### YOUR GOAL
Return the entries exactly. Images are not part of the copy.

═════ INFORMATION PROVIDED

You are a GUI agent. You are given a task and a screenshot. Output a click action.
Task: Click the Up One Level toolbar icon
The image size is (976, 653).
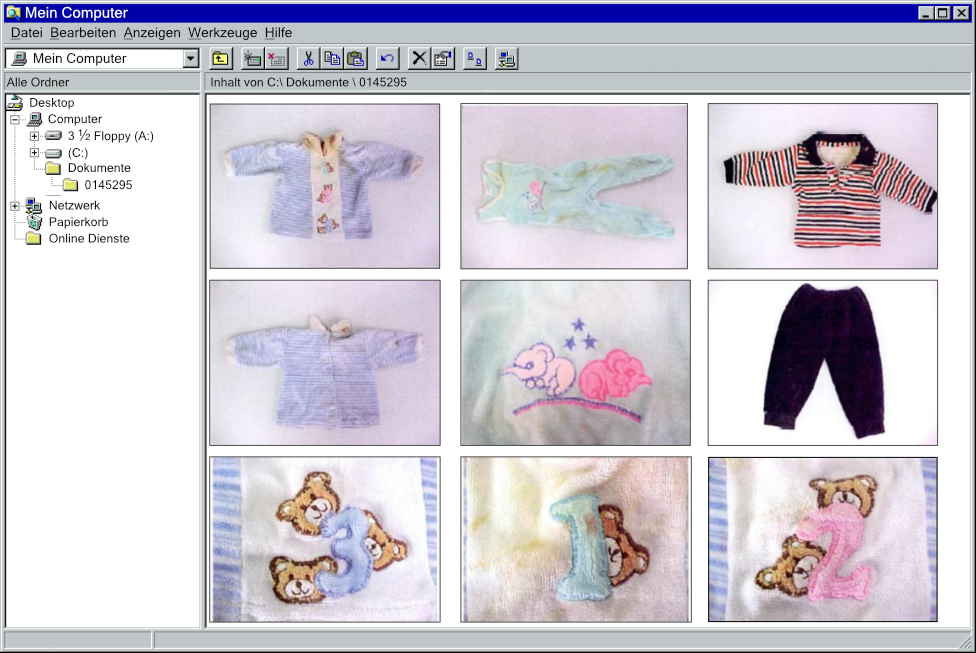pos(220,58)
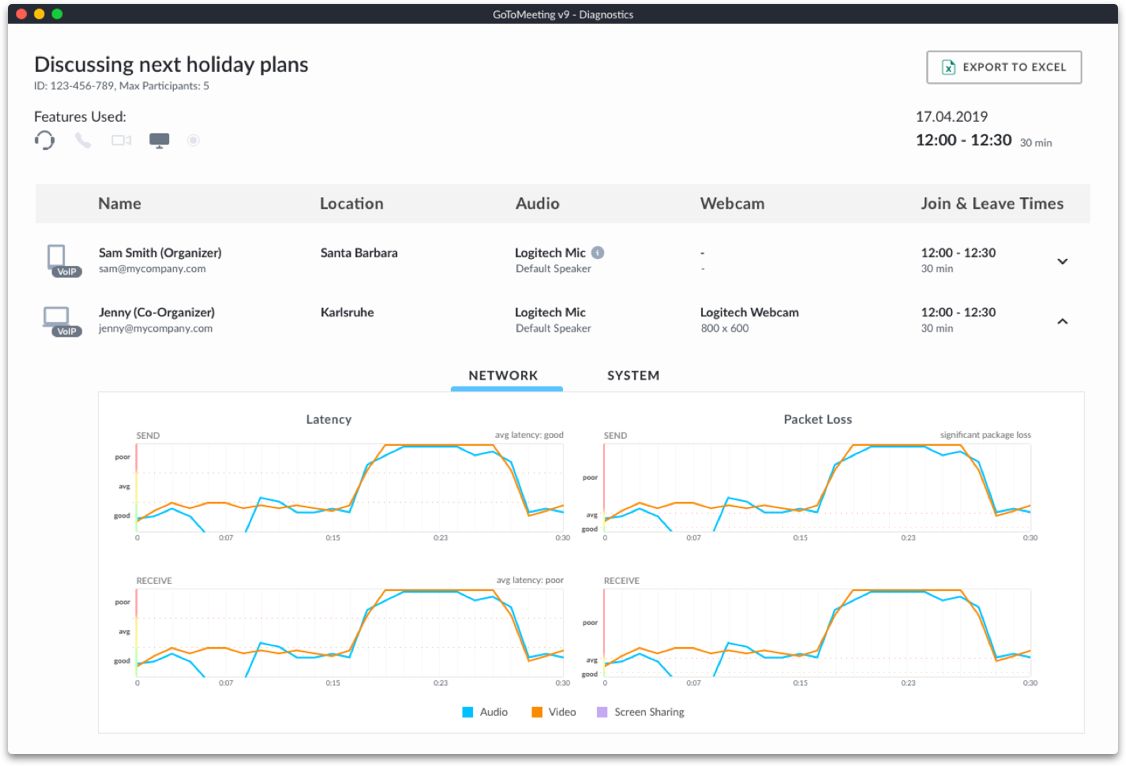Click sam@mycompany.com email address

[x=152, y=269]
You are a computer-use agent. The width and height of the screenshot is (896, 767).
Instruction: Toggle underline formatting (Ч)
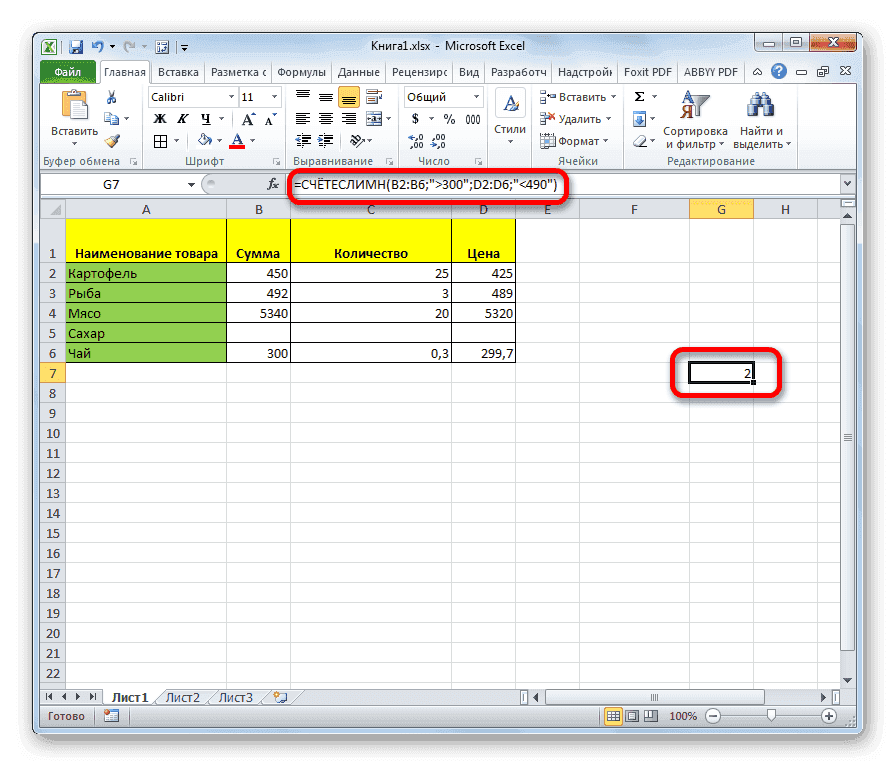tap(205, 118)
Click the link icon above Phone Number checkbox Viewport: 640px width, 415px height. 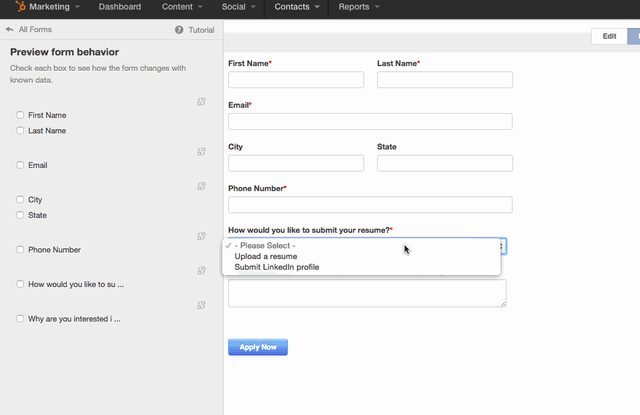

══════════

### EXERCISE ANSWER
You are a GUI agent. You are given a task and a screenshot. Output a click action.
Task: Click the Up One Level toolbar icon
The image size is (976, 653).
pos(220,58)
Click sam@mycompany.com email address

[x=152, y=269]
You are a computer-use agent. The width and height of the screenshot is (896, 767).
Instruction: Toggle underline formatting (Ч)
tap(205, 118)
Click the link icon above Phone Number checkbox Viewport: 640px width, 415px height. 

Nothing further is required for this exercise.